Titan Spine has achieved 27,000 implantations of its Endoskeleton interbody fusion devices since its inception–an increase of 25% from 2013–and has recorded a US$26m annualised sales revenue run-rate. A company press release states that these figures reflect a significant growth over the past year with the continuing adoption of its spinal interbody fusion devices featuring proprietary surface technology by surgeons.
Kevin Gemas, president of Titan Spine, commented, “Over the past year, Titan achieved several milestones that attributed to our global growth and further validated our position as the leader in surface technology. These include the expanded use of our devices in Europe, securing market registration approval in Australia and New Zealand, and obtaining FDA clearance for both the Endoskeleton TL, the first lateral device to feature surface technology, as well as our next generation nanoLOCK surface technology, the first FDA-cleared interbody fusion devices to feature nanotechnology.”
Steve Cichy, vice president of sales of Titan Spine, said, “the science of our surface technology is beginning to resonate deeply within the surgeon and scientific communities.” Titan Spine is now implanting around 7,000 implants per year, with over 220 hospital customers and over 90 US distributors. The company is also planning the full launch of its Endoskeleton TL lateral device as well as another interbody device in Q1 of 2015.
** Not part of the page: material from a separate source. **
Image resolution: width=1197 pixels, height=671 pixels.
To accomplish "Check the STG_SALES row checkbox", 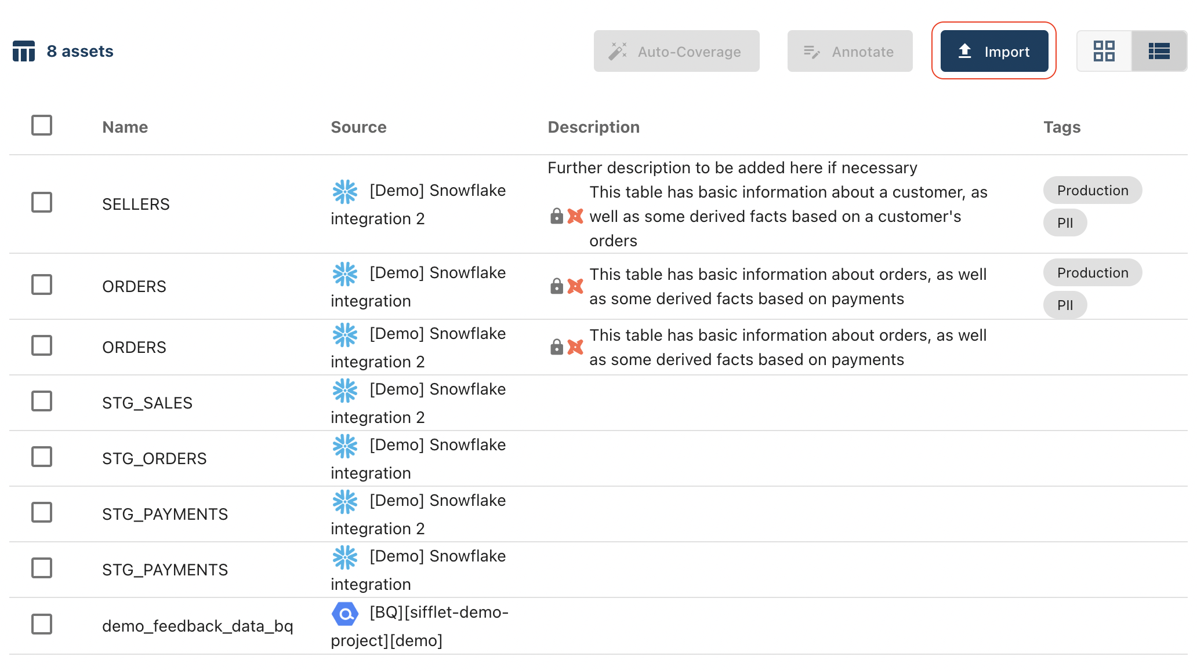I will click(x=42, y=401).
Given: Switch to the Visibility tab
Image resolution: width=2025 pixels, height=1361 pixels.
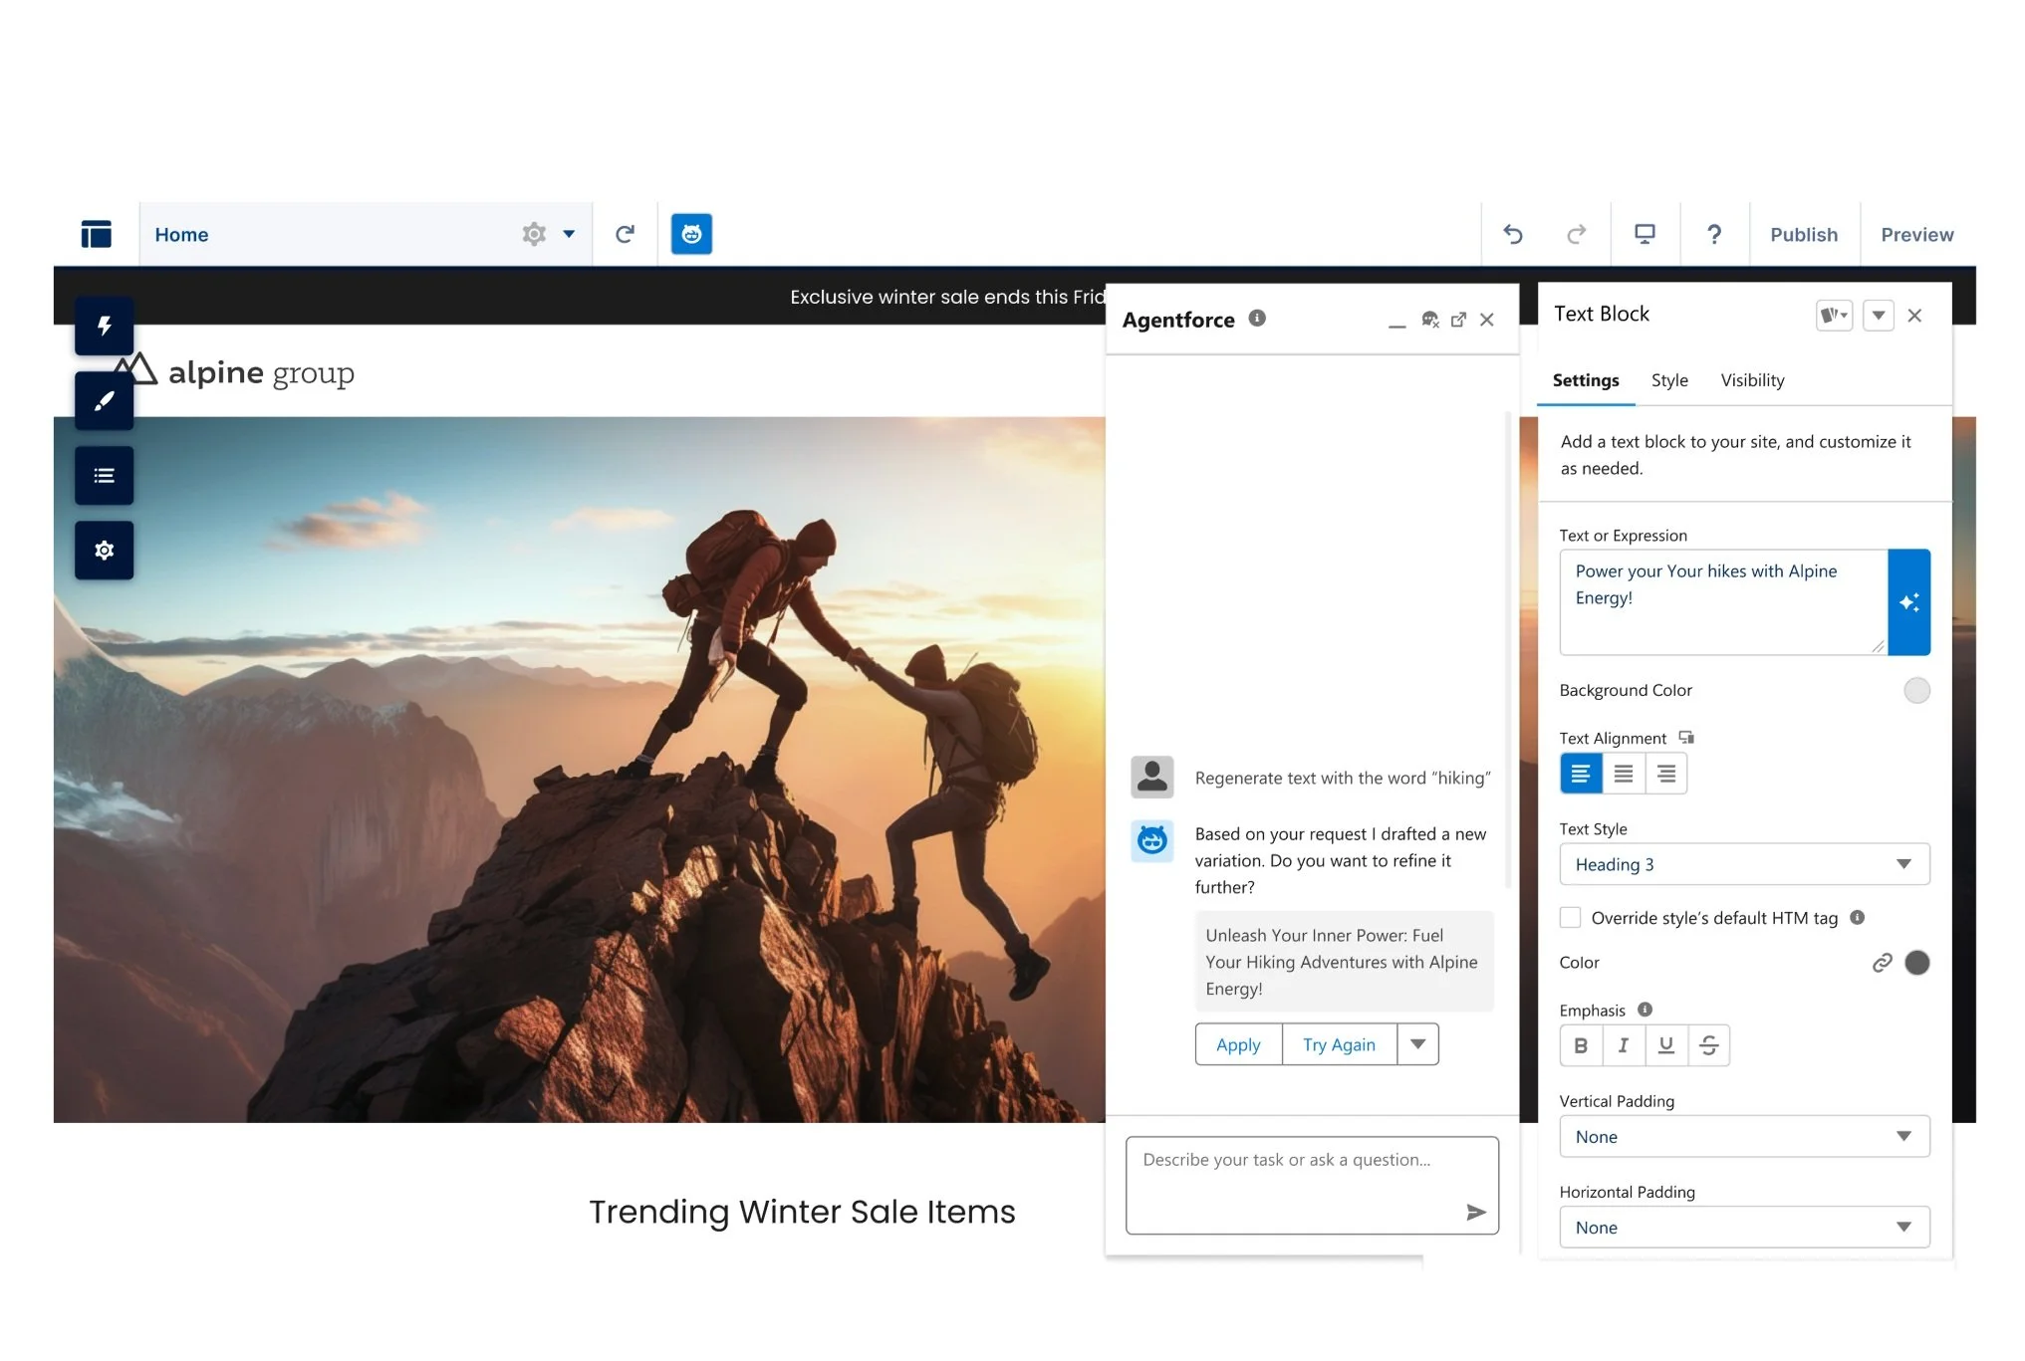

The full line of Endoskeleton devices will feature Titan Spine’s nanoLOCK implant surface technology, consisting of a combination of roughened topographies at the macro, micro, and nano levels. This combination of surface topographies is designed to create an optimal host-bone response and actively participate in the fusion process by promoting the upregulation of osteogenic and angiogenic factors necessary for bone growth, encouraging natural production of bone morphogenetic proteins, and creating the potential for a faster and more robust fusion. All of the company’s surface technologies are created through a reductive process, which Titan Spine says eliminates the potential for delamination when compared to products with a PEEK-titanium interface.